How long is required to compile if a change is made in each component, if each component takes “m” time to compile?

Component Compilation Order Compilation Time
library4 library4,library3,library2,library1,application 5m
library3 library3,library2,library1,application 4m
library2 library2,library1,application 3m
library1 library1,application 2m
application application 1m

If we calculate the instability of each module taking into account transitive dependencies. Abusing the definitions slightly we get:

instability = (Ce/(Ca+Ce))

Component Ce Ca I
library4 0 4 0
library3 1 3 0.25
library2 2 2 0.5
library1 3 1 0.75
application 4 0 1

Comparing the instability with the compilation time is interesting. Less stable packages should have lower compilation times, which we see here:

Component Time I
library4 5m 0
library3 4m 0.25
library2 3m 0.5
library1 2m 0.75
application 1m 1

Reducing Recompilation Time

We can restructure our application using the dependency inversion principal. We split each layer into an abstract (interface) layer and a concrete implementation layer.
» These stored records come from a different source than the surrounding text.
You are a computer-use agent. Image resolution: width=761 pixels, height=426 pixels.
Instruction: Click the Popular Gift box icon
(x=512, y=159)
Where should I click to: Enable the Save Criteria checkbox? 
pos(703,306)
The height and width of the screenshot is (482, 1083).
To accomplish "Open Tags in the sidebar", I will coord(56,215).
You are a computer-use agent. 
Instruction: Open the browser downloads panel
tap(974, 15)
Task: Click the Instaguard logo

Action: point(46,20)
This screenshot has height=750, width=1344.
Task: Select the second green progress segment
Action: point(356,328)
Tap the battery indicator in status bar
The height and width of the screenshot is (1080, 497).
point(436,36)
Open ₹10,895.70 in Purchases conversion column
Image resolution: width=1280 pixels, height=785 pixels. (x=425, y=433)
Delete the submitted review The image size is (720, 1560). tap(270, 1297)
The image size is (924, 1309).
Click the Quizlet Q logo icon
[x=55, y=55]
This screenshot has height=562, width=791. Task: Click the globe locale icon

The application module becomes responsible for selecting the concrete implementation of each layer and configuring the layers of the application. This design pattern is known as Inversion of Control.

application depends on libraries, but libraries depend on abstract layer interfaces

Taking into account the ability of a multi-core machine to compile modules in parallel, we get the following minimum compilation times:

Component Changed Compilation Order Compilation Time
library4 library4,application 2m
<<library4>> <<library4>>,{library4,library3},application 3m
library3 library3,application 2m
<<library3>> <<library3>>,{library3,library2},application 3m
library2 library2,application 2m
<<library2>> <<library2>>,{library2,library1},application 3m
library1 library1,application 2m
application application 1m

The compilation time for the abstract modules is uniformly 3m, and the compilation time for the concrete modules is uniformly 2m. The application itself is always the last to be compiled so is 1m as before.

How has the design change affected the stability of the modules?

Component Ce Ca I
library4 1 1 0.5
<<library4>> 0 3 0
library3 2 1 0.66
<<library3>> 0 3 0
library2 2 1 0.66
<<library2>> 0 3 0
library1 1 1 0.5
application 4 0 1

Again we see that the less stable a module is the lower its compilation time:

Component Time I
library4 2m 0.5
<<library4>> 4m 0
library3 2m 0.66
<<library3>> 4m 0
library2 2m 0.66
<<library2>> 4m 0
library1 2m 0.5
application 1m 1

This example is quite simple, so we see the instability metric of the modules being dominated by the application. It does illustrate however how we can use dependency inversion to help establish an upper bound on the recompilation time for any given change in a concrete module. I will examine a more realistic example in a future article.